Chris McGinnis, Tim Jue, SFGATE

For a few minutes Friday morning, one of San Francisco International Airport’s largest hangars looked like the Niagara Falls of the West.

Thousands of gallons of fluffy white firefighting foam dropped from ceiling spigots inside the airport’s “super bay” hangar during a test of a new building fire suppression system. (The super bay is the one you see directly across the runways from airport terminals, used primarily by American Airlines.)

The airport shared video of the spectacular sight on its Facebook page which you can see below.

Workers lit a small controlled fire inside the huge hangar, located on the opposite side of SFO’s passenger terminals, to trigger the new system.

The moment one of the 48 foam release sensors sniffed out trouble, the emergency system kicked into action, releasing a deluge of foam retardant from above.

“It’s like a huge cotton candy dispenser that’s gone haywire right now!” said airport spokesperson Doug Yakel as he watched from inside the hangar and gave viewers a narration of the action.

In mere minutes, around six feet of retardant fell from the ceiling, easily burying the fire below in a white frothy mousse of high-expansion foam.

Engineers built big walls to create a basin around the perimeter of the building to catch the retardant, keeping it from seeping outdoors.

“It now looks when I was growing up in Wisconsin after a heavy snowfall that’s what it looks like right now,” Yakel said, “Unbelievable!”

The test was deemed a success.

In most commercial buildings, sprinklers help extinguish indoor fires by dousing fires with a steady stream of water from above.

In an airplane hangar with the potential for hundreds, or thousands of gallons of aviation fuel, the response is industrial-grade. Firefighting foam rapidly floods the entire hangar to smother the fire. And there needs to be a lot of it — fast — to protect workers and limit the fire’s spread elsewhere.

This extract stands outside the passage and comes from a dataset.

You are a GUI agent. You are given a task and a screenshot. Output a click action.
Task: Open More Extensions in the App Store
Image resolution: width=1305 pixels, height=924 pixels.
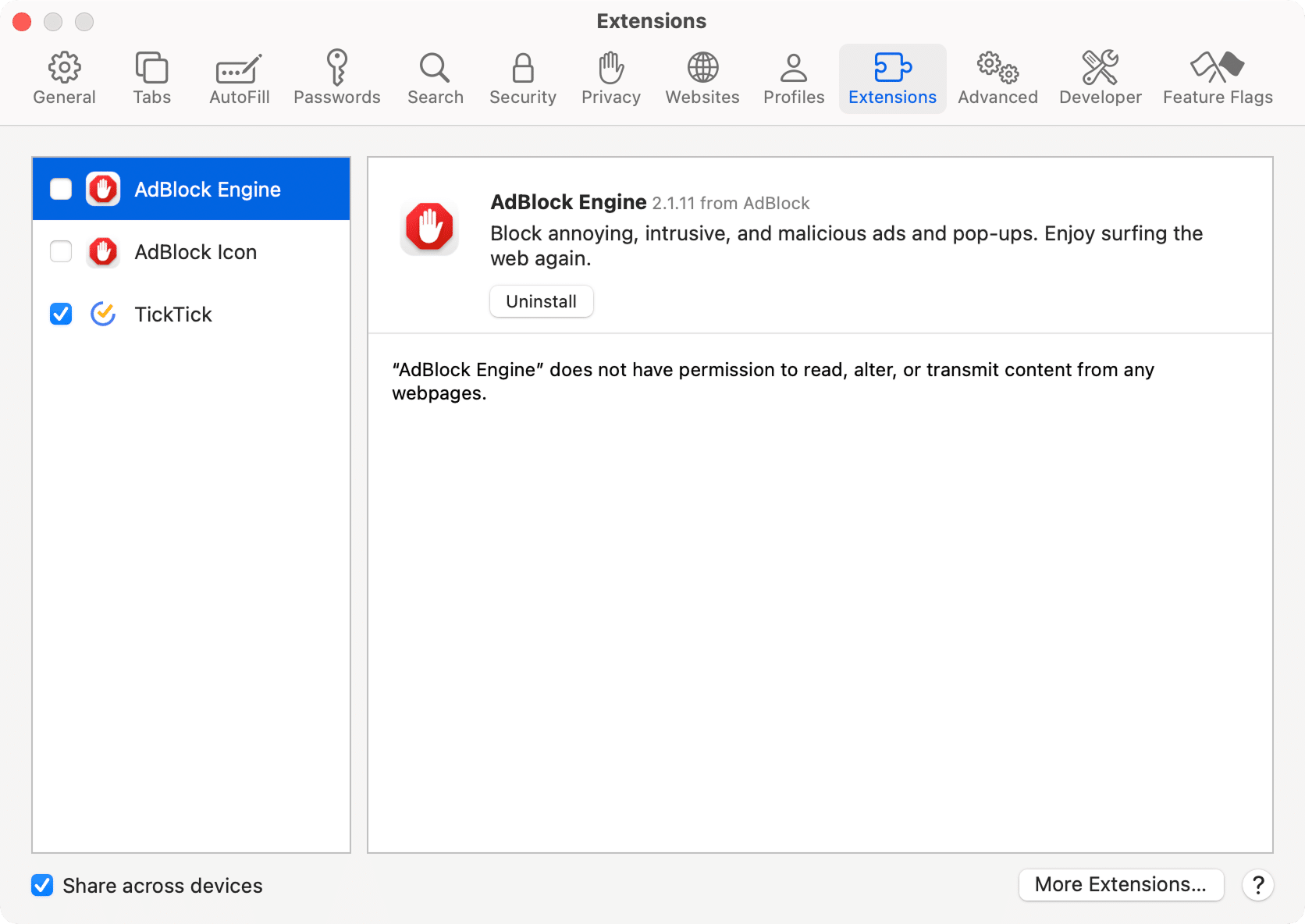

Many times when we hear of these releases, they’re usually accidental. In 2016, foam retardant spilled from a private jet hangar at Mineta San Jose International Airport onto city streets when the system was mistakenly activated. (More about that here.)

The mess one left behind is only temporary. The foam eventually dissolves into a non-toxic sludge of sorts, according to Yakel, which then can be squeegeed away.